# Come to my town! Some free stuff!



## BunnyTears (Apr 6, 2020)

I'm really, really sad right now so I figured I'd open up my gates for people to come visit.
I have scattered random items and fossils around my town (EXCEPT on the second tier) so you can find them and pick up a couple! Please be courteous and limit yourself to *TWO ITEMS*. I will be afk so I cannot control this, but please keep this in mind and respect my town and my rules <3 *Anything that you can pick up is fair game, EXCEPT for shells and flowers!*
I have Able Sisters open and the larger Nook's Cranny shop, feel free to take a look!
My turnip prices are 80 something right now so don't bother trying to sell those!
My town fruit is cherries, I have some peaches near the back. Take whatever!
Feel free to catch bugs, fish, take eggs, etc etc.

If you're feeling generous, I'm looking for yellow, white, and ESPECIALLY pink hyacinths! This isn't necessary though <3 I will be AFK on the chair on my beach. *If somebody leaves me flowers around me, please do not pick them up. Somebody took some flower bags that were laying around me that some kind people decided to give to me, it just isn't nice!*

no more visitors for now, maybe later!


----------



## swagdra (Apr 6, 2020)

i'll stop by and bring some white and yellow hyacinths!


----------



## ryuk (Apr 6, 2020)

hi, i’m sorry to hear that you’re feeling sad. can i come by and look around? this sounds nice. unfortunately i don’t have any hyacinths :/


----------



## BunnyTears (Apr 6, 2020)

Of course you can stop by! My town isn't completely finished, but feel free to look around <3 It's alright that you don't have any hyacinths!


----------



## brewsterlatte (Apr 6, 2020)

I’ll swing by with some hyacinths


----------



## ali3nchildr3n (Apr 6, 2020)

I’ll stop by and bring some white and pink hyacinths


----------



## BunnyTears (Apr 6, 2020)

hey, if anybody in here took the bags of hyacinths near where i was seated, those weren't for you ^^" but thanks for stopping by... haha


----------



## Cottonball (Apr 6, 2020)

may I come over? I can bring you a sakura umbrella ^^


----------



## BunnyTears (Apr 6, 2020)

Cottonball said:


> may I come over? I can bring you a sakura umbrella ^^


of course! <3 dodo is 3VLX4


----------



## lemonzboy (Apr 6, 2020)

can I come over? I can bring hyacinths


----------



## BunnyTears (Apr 6, 2020)

lemonzboy said:


> can I come over? I can bring hyacinths


yes! code is posted on OP


----------



## Cottonball (Apr 6, 2020)

BunnyTears said:


> of course! <3 dodo is 3VLX4


may i check the stores out while im there as well?


----------



## danib (Apr 6, 2020)

I'm sorry you're feeling sad  I'll come visit and bring some white hyacinths to cheer you up!


----------



## BunnyTears (Apr 6, 2020)

Cottonball said:


> may i check the stores out while im there as well?
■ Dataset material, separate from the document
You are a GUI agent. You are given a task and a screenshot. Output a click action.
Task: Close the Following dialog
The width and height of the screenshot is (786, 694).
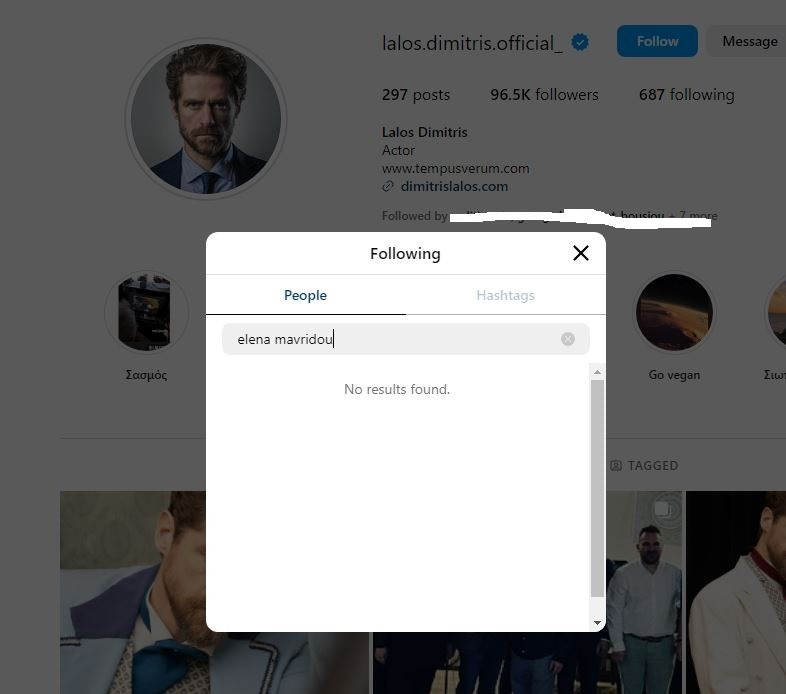point(581,253)
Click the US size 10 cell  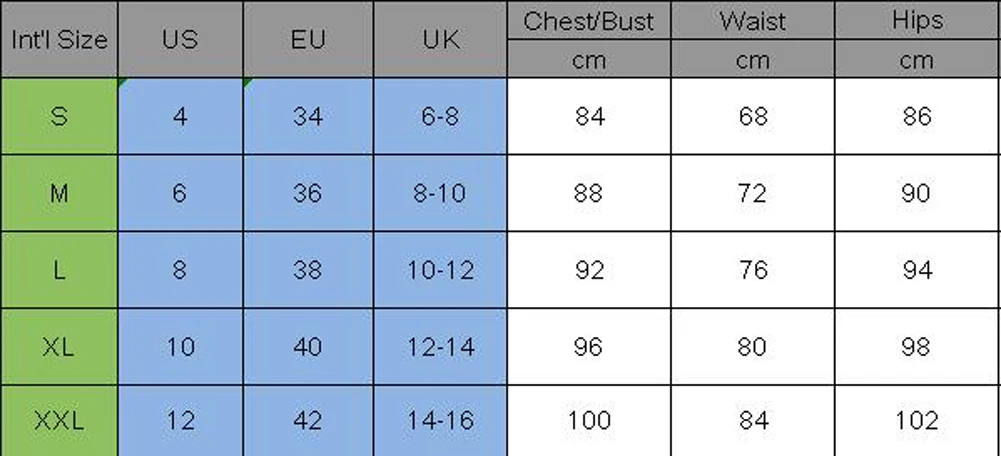(x=181, y=347)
of course! definitely feel free!

	Post automatically merged: Apr 6, 2020



danib said:


> I'm sorry you're feeling sad  I'll come visit and bring some white hyacinths to cheer you up!


thank you so much <3<3


----------



## Cottonball (Apr 6, 2020)

are you still afk? I wanna give you the umbrella

which one is you?? i wanna make sure you get it lol


----------



## theravenboys (Apr 6, 2020)

I'm coming over and bringing some hyacinths! I'll also take a look in Able Sisters. I hope you feel better!<3


----------



## BunnyTears (Apr 6, 2020)

Cottonball said:


> are you still afk? I wanna give you the umbrella
> 
> which one is you?? i wanna make sure you get it lol


starbit from lumaway! I should be good for a bit to get the umbrella!


----------



## jzwang0 (Apr 6, 2020)

can i come over as well just to check it out? i can bring some bloomed hyacinths as well!


----------



## Cottonball (Apr 6, 2020)

BunnyTears said:


> starbit from lumaway! I should be good for a bit to get the umbrella!


oki im in ables rn can you meet me outside?


----------



## BunnyTears (Apr 6, 2020)

jzwang0 said:


> can i come over as well just to check it out? i can bring some bloomed hyacinths as well!


of course, thank you so much!!

	Post automatically merged: Apr 6, 2020



Cottonball said:


> oki im in ables rn can you meet me outside?


yes! i'm the boy villager with the newsboy cap in case you didn't see!

	Post automatically merged: Apr 6, 2020

ah i'm so sorry, i'm not sure what happened! I promise my wifi right now is behaving really well, or else i wouldn't invite anybody over! If you were just in my town, pm me and i'll send you the new code!


----------



## theravenboys (Apr 6, 2020)

Ahh there was an error, I left you some seeds by the beach chair but I actually had 2 pink and 1 yellow hyacinth I was going to drop off as well but the disconnection happened before then, so I'll come back and bring those if that's ok


----------



## lemonzboy (Apr 6, 2020)

BunnyTears said:


> yes! code is posted on OP


it wont let me come over


----------



## Cottonball (Apr 6, 2020)

im going to do 2 trades then come back if thats ok I never picked up anything, and i wasnt done shopping~


----------



## griseldablossom (Apr 6, 2020)

I'm sorry you're feeling sad :c<3 ~ I'll go take pink hyacinths! ^^


----------



## FanGirlCookie (Apr 6, 2020)

When you're open agaun, could I pop by please? I'll bring some hyacinths!


----------



## BunnyTears (Apr 6, 2020)

new code is K9F74!  sorry about that guys <3


----------